• **Reading text**:
Events are the business transactions — the things that happen — that cause resources to increase or decrease. A Sale event causes inventory to decrease (goods leave the firm). A Cash Receipt event causes cash to increase (money enters the firm). Events occupy the center of the model: they are the mechanism through which value changes hands, and they connect resources and agents together.
Agents are the people or organizations that participate in events. Every economic event involves at least two agents: one internal (a firm employee, the salesperson, the cashier) and one external (a customer, a supplier, a bank). Tracking agents answers the fundamental questions who did this? and with whom did we transact?
3.0.0.2 The Three Relationships
The REA model defines three types of relationships:
Stockflow links an Event to a Resource and indicates whether that event increases (inflow) or decreases (outflow) the resource. A Sale is linked by stockflow to Inventory as an outflow (goods leave the firm). A Cash Receipt is linked by stockflow to Cash as an inflow (money enters the firm).
Duality links two Events that form the two sides of an economic exchange: you give something and you receive something in return. In the Revenue cycle, Sale (give goods) and Cash Receipt (receive payment) are duality partners — they represent two inseparable aspects of the same transaction.

• **Short exercise 1**: Retype the passage on the REA model word for word, from beginning to end.

• **Supplied information**:
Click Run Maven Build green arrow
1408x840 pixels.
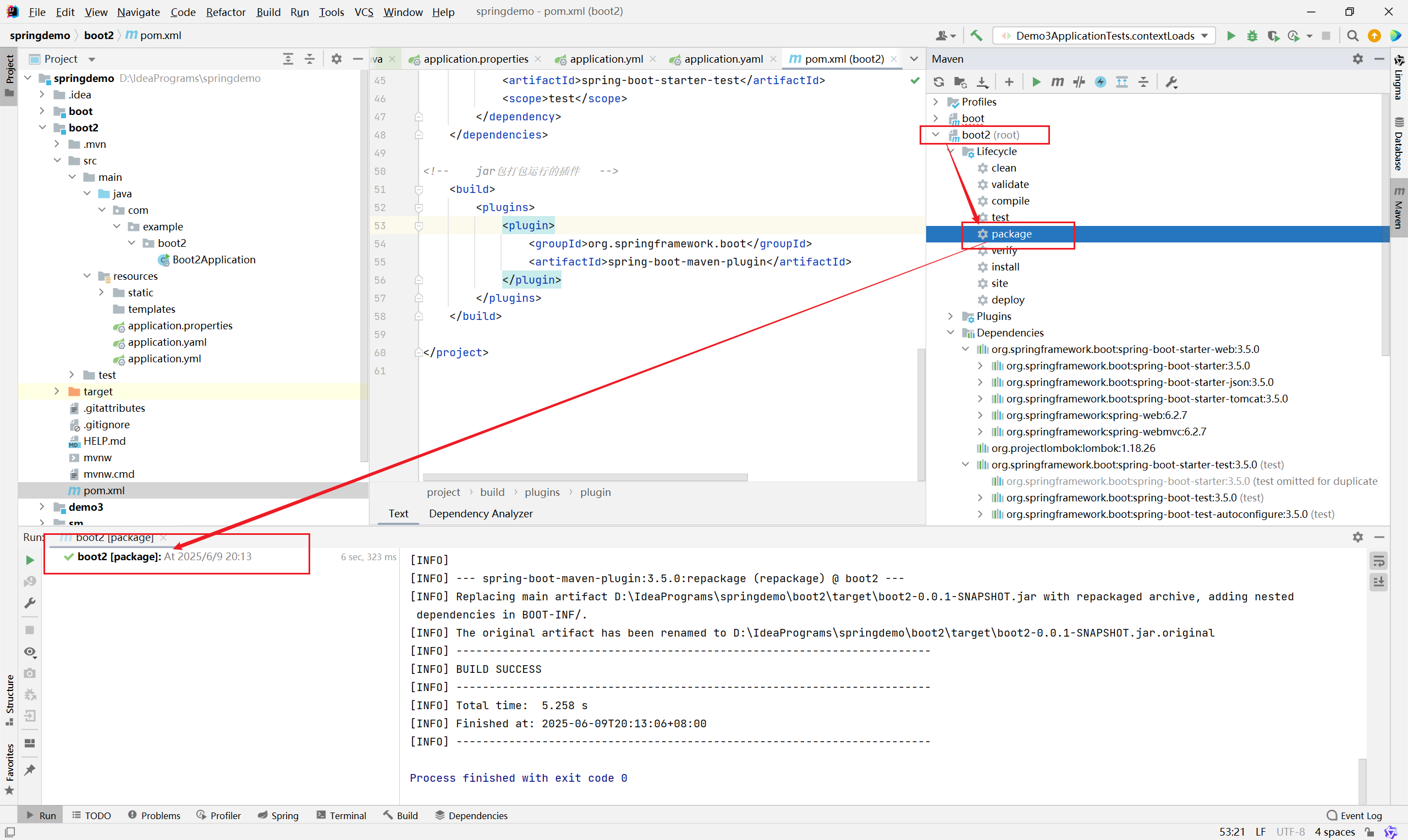coord(1036,82)
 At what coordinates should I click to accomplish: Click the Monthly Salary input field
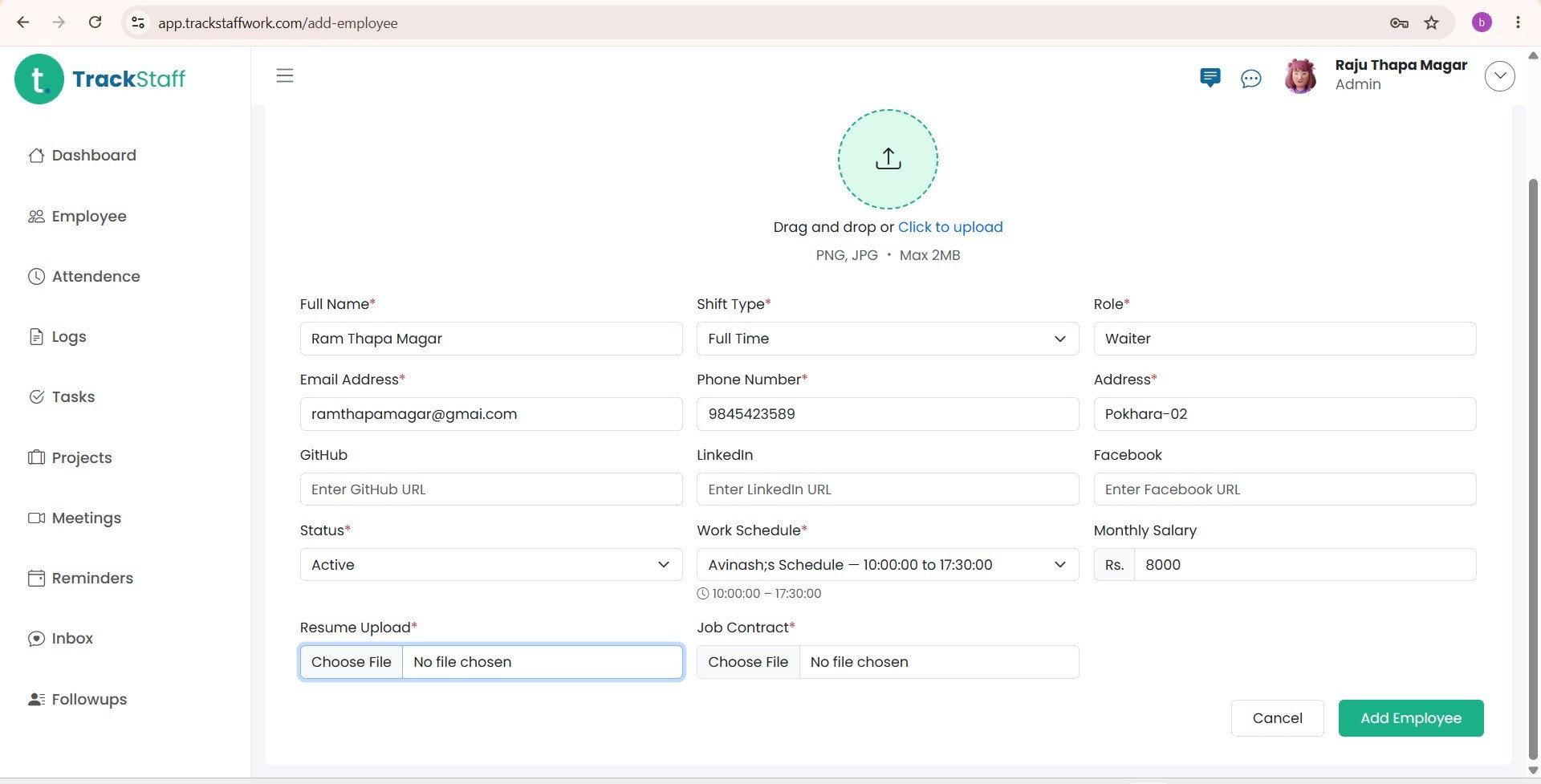(x=1305, y=565)
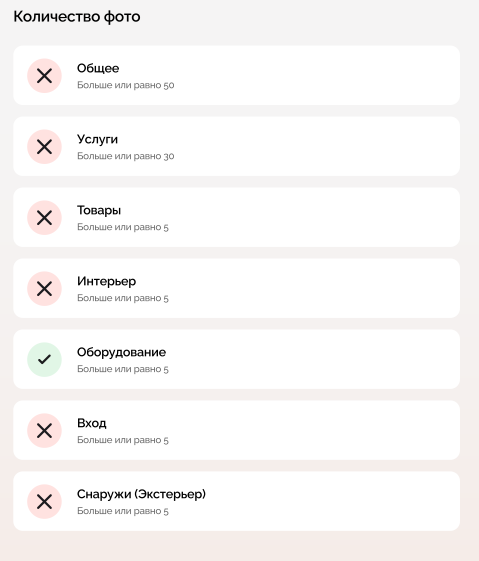The height and width of the screenshot is (561, 479).
Task: Click the 'Больше или равно 50' subtitle
Action: coord(126,85)
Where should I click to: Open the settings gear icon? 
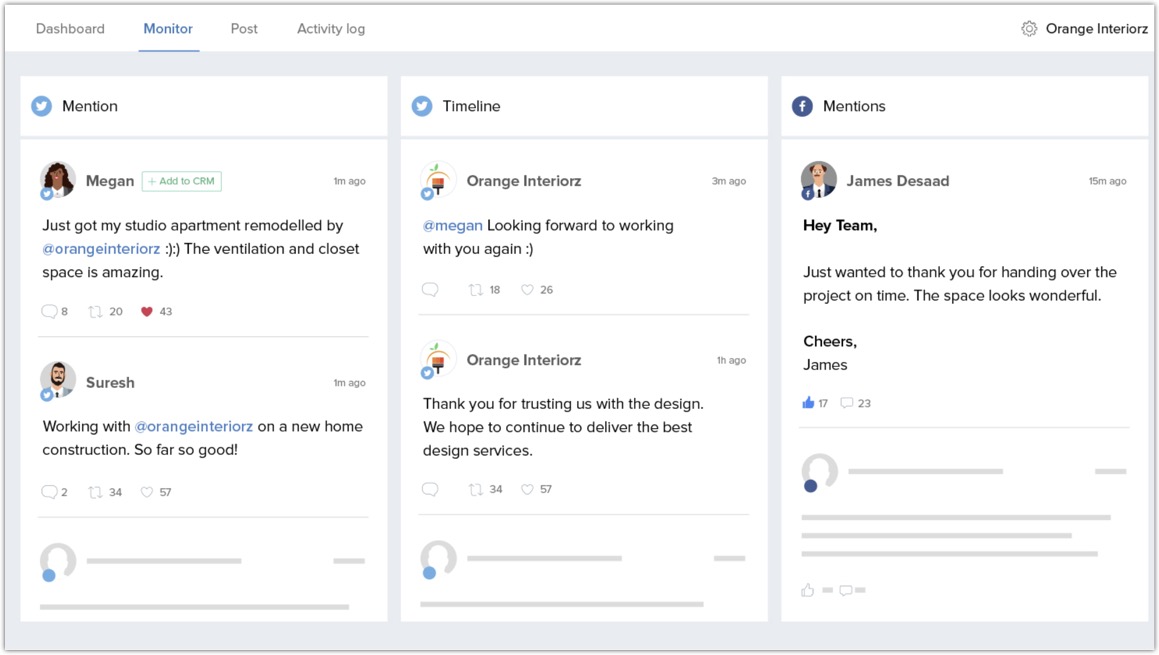(1029, 29)
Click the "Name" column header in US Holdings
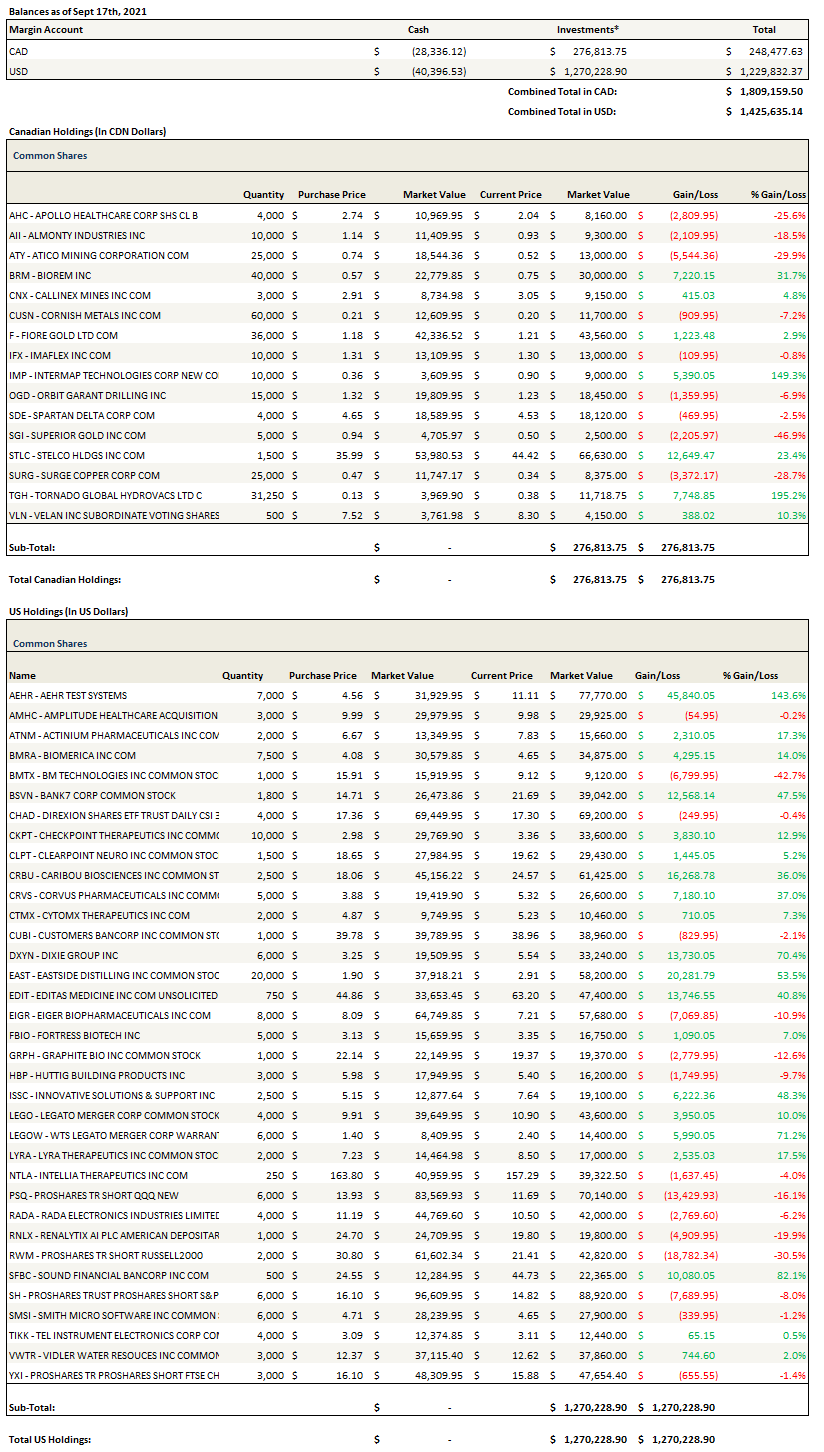The height and width of the screenshot is (1452, 824). tap(22, 675)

• **Short exercise 2**: Convert every line of the rows in Block 1 into a Markdown table with the columns "No." and "Line", numbering the lines in order, skipping blank lines, and leaving out the pictures.

• **Task output 1**:
Events are the business transactions — the things that happen — that cause resources to increase or decrease. A Sale event causes inventory to decrease (goods leave the firm). A Cash Receipt event causes cash to increase (money enters the firm). Events occupy the center of the model: they are the mechanism through which value changes hands, and they connect resources and agents together.
Agents are the people or organizations that participate in events. Every economic event involves at least two agents: one internal (a firm employee, the salesperson, the cashier) and one external (a customer, a supplier, a bank). Tracking agents answers the fundamental questions who did this? and with whom did we transact?
3.0.0.2 The Three Relationships
The REA model defines three types of relationships:
Stockflow links an Event to a Resource and indicates whether that event increases (inflow) or decreases (outflow) the resource. A Sale is linked by stockflow to Inventory as an outflow (goods leave the firm). A Cash Receipt is linked by stockflow to Cash as an inflow (money enters the firm).
Duality links two Events that form the two sides of an economic exchange: you give something and you receive something in return. In the Revenue cycle, Sale (give goods) and Cash Receipt (receive payment) are duality partners — they represent two inseparable aspects of the same transaction.

• **Task output 2**:
| No. | Line |
|---|---|
| 1 | Click Run Maven Build green arrow |
| 2 | 1408x840 pixels. |
| 3 | coord(1036,82) |
| 4 |  At what coordinates should I click to accomplish: Click the Monthly Salary input field |
| 5 | (x=1305, y=565) |
| 6 | The height and width of the screenshot is (561, 479). |
| 7 | Task: Click the 'Больше или равно 50' subtitle |
| 8 | Action: coord(126,85) |
| 9 | Where should I click to: Open the settings gear icon?  |
| 10 | (1029, 29) |
| 11 | Click the "Name" column header in US Holdings |
| 12 | The height and width of the screenshot is (1452, 824). tap(22, 675) |